Ini terjadi karena alasan di luar kendali kami. "Kami menghargai pengalaman pengguna yang luar biasa dari pemirsa kami dan berupaya untuk melanjutkan layanan normal secepat mungkin."
Todd TV, kementerian media Saudi dan kementerian luar negeri tidak segera menanggapi permintaan komentar.
Bain yang berbasis di Qatar telah terlibat dalam ketegangan politik besar antara Riyadh dan Doha dalam beberapa tahun terakhir. Pada 2017, Arab Saudi memimpin empat negara Arab untuk memboikot Qatar karena dukungannya terhadap Islamis politik, hubungannya dengan Iran, dan pendanaannya untuk jaringan berita satelit Al Jazeera, yang terkadang sangat kritis terhadap negara-negara Teluk lainnya.
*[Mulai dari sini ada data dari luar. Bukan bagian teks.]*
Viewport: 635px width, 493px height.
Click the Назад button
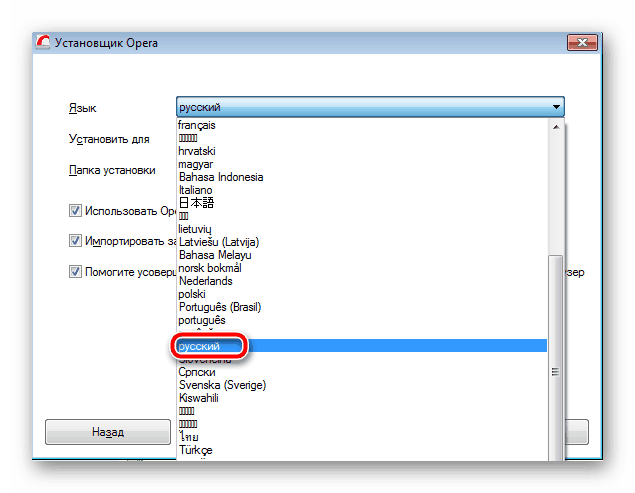pos(108,432)
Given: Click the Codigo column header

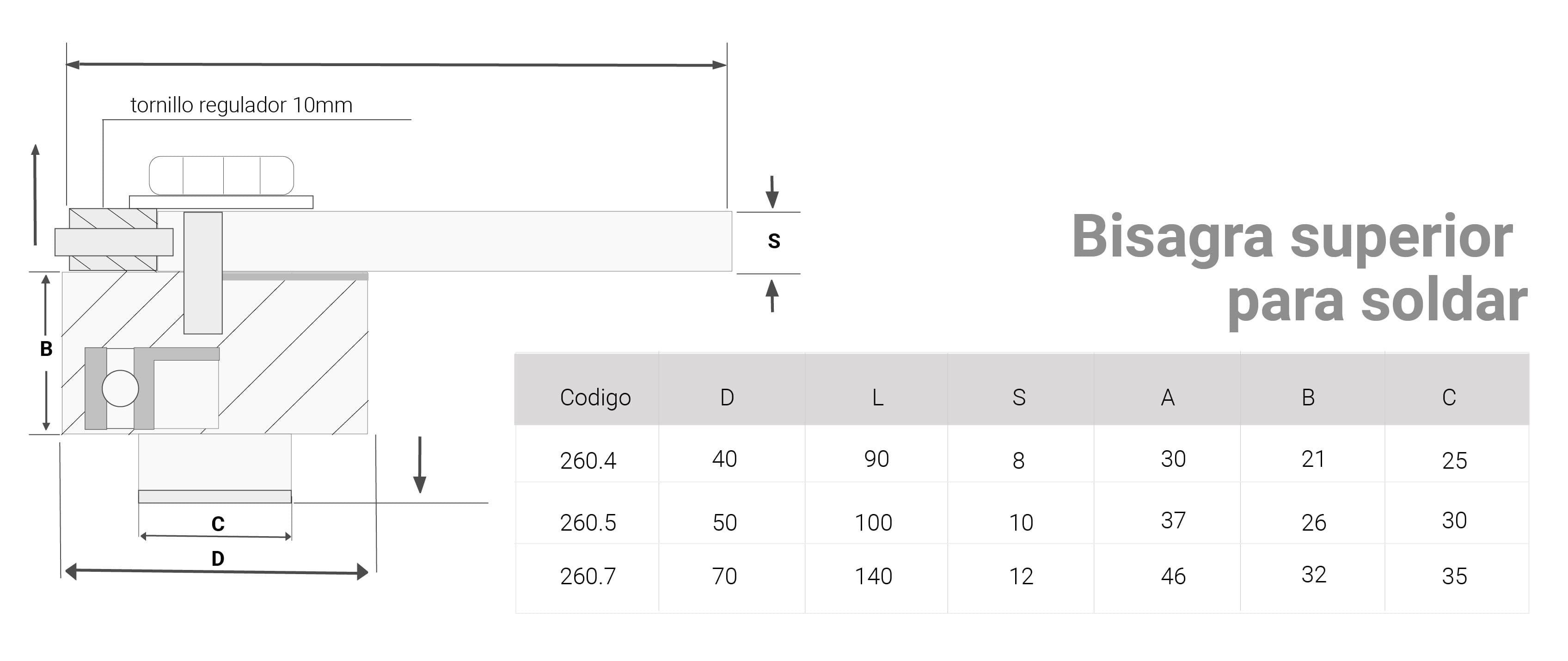Looking at the screenshot, I should [594, 398].
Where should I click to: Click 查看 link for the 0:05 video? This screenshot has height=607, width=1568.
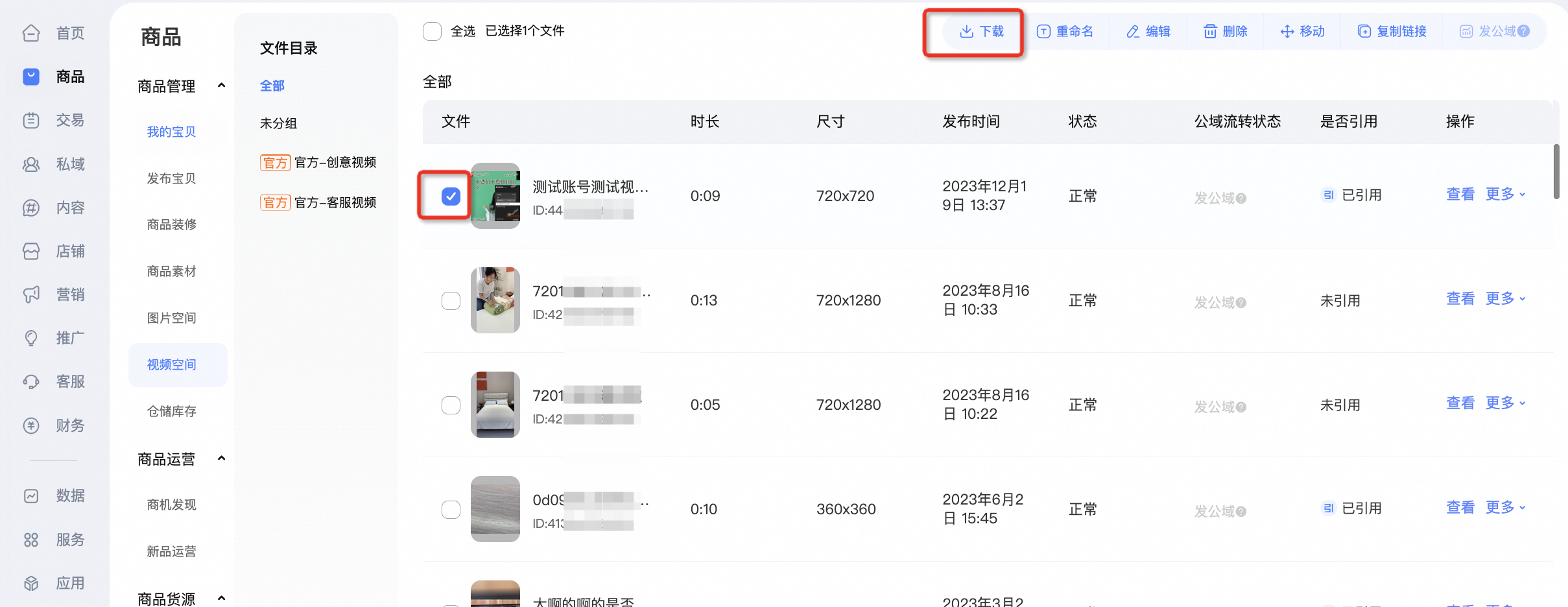click(x=1460, y=403)
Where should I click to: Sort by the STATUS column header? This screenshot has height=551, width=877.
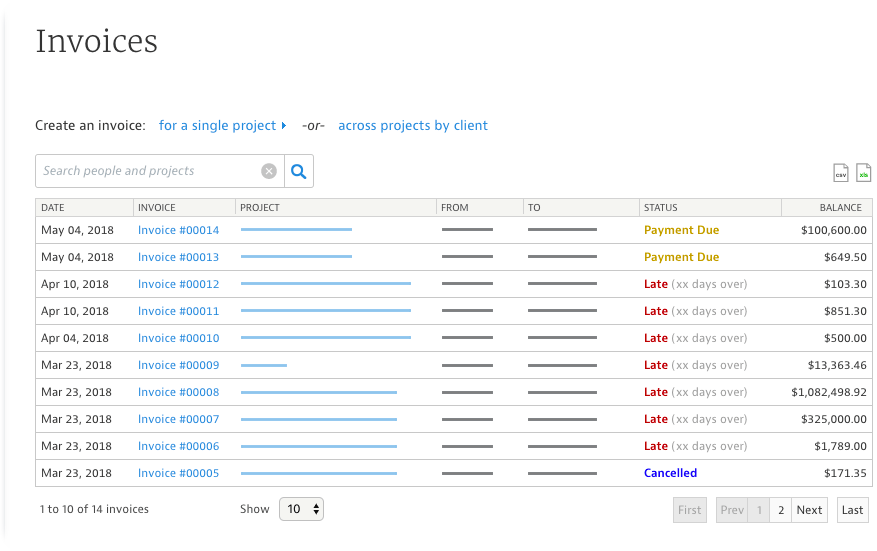pyautogui.click(x=661, y=208)
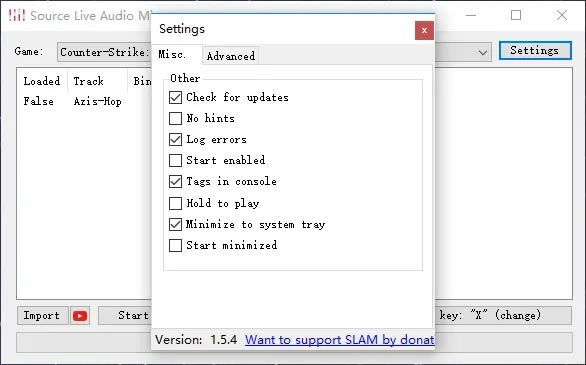Toggle the Check for updates checkbox
Image resolution: width=586 pixels, height=365 pixels.
(x=175, y=98)
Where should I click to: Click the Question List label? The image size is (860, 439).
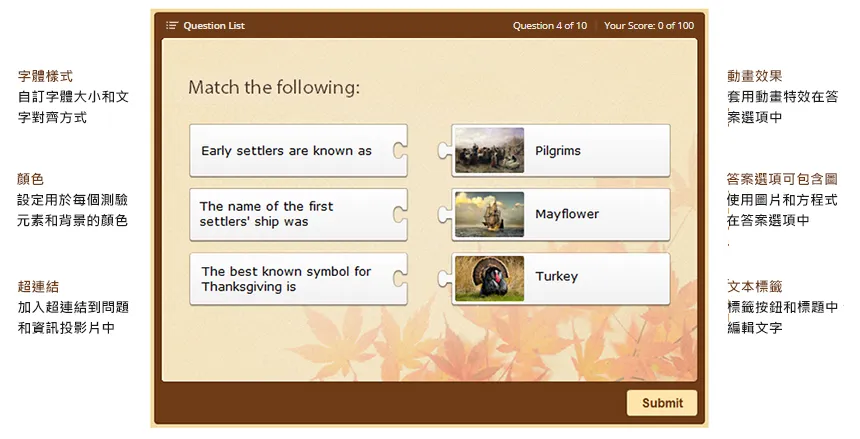pos(213,26)
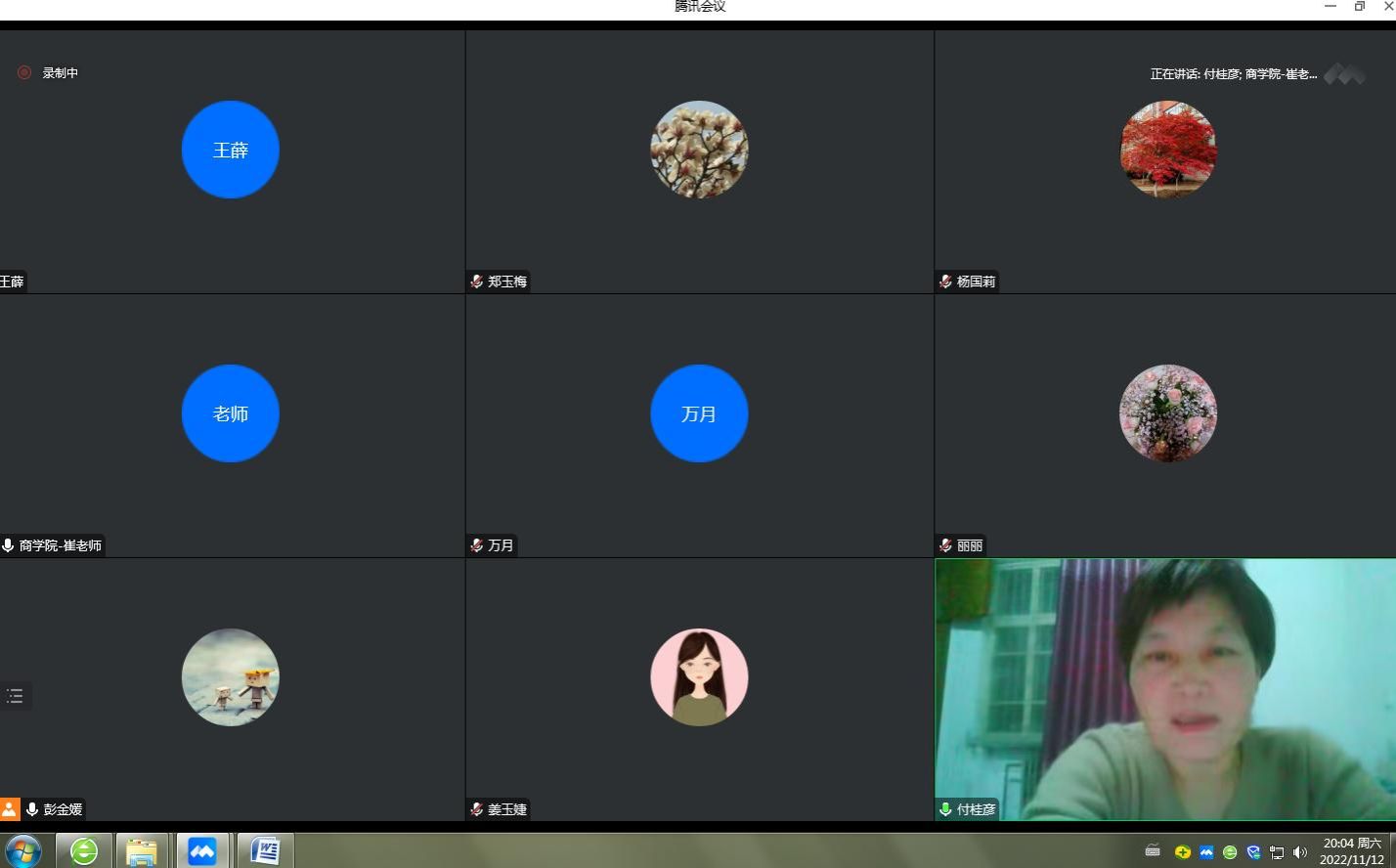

Selama boikot, BeIN Sports kehilangan lisensinya untuk disiarkan di Arab Saudi, dan pemirsa Saudi kehilangan satu-satunya kesempatan untuk menonton sepak bola dari liga utama Eropa dan turnamen besar Asia di luar layanan yang diretas. Tapi setelah Arab Saudi memperbaiki hubungan dengan Qatar tahun lalu, Bain terus melayani pasar arus utama Saudi.
TOD TV menyiarkan beberapa pertandingan secara gratis, termasuk di Arab Saudi, tetapi 42 pertandingan hanya tersedia di layanan streaming tersebut, yang tampaknya telah ditutup sebelum turnamen 20 November. Pelanggan mengatakan mereka tidak dapat menerima layanan sejak upacara pembukaan dimulai, dan Putra Mahkota Arab Saudi Mohammed bin Salman duduk di beberapa kursi dari Emir Qatar, Sheikh Tamim bin Hamad Al Thani.
Persaingan untuk jutaan pelanggan dan pendapatan di Timur Tengah tumbuh di antara layanan streaming regional, termasuk Shahid, yang dioperasikan oleh MBC grup Saudi.
Pemerintah Saudi diyakini memiliki saham mayoritas di MBC Group setelah Pangeran Mohammed ditangkap pada 2017 atas tuduhan korupsi, membantunya mengkonsolidasikan kekuasaan di kerajaan.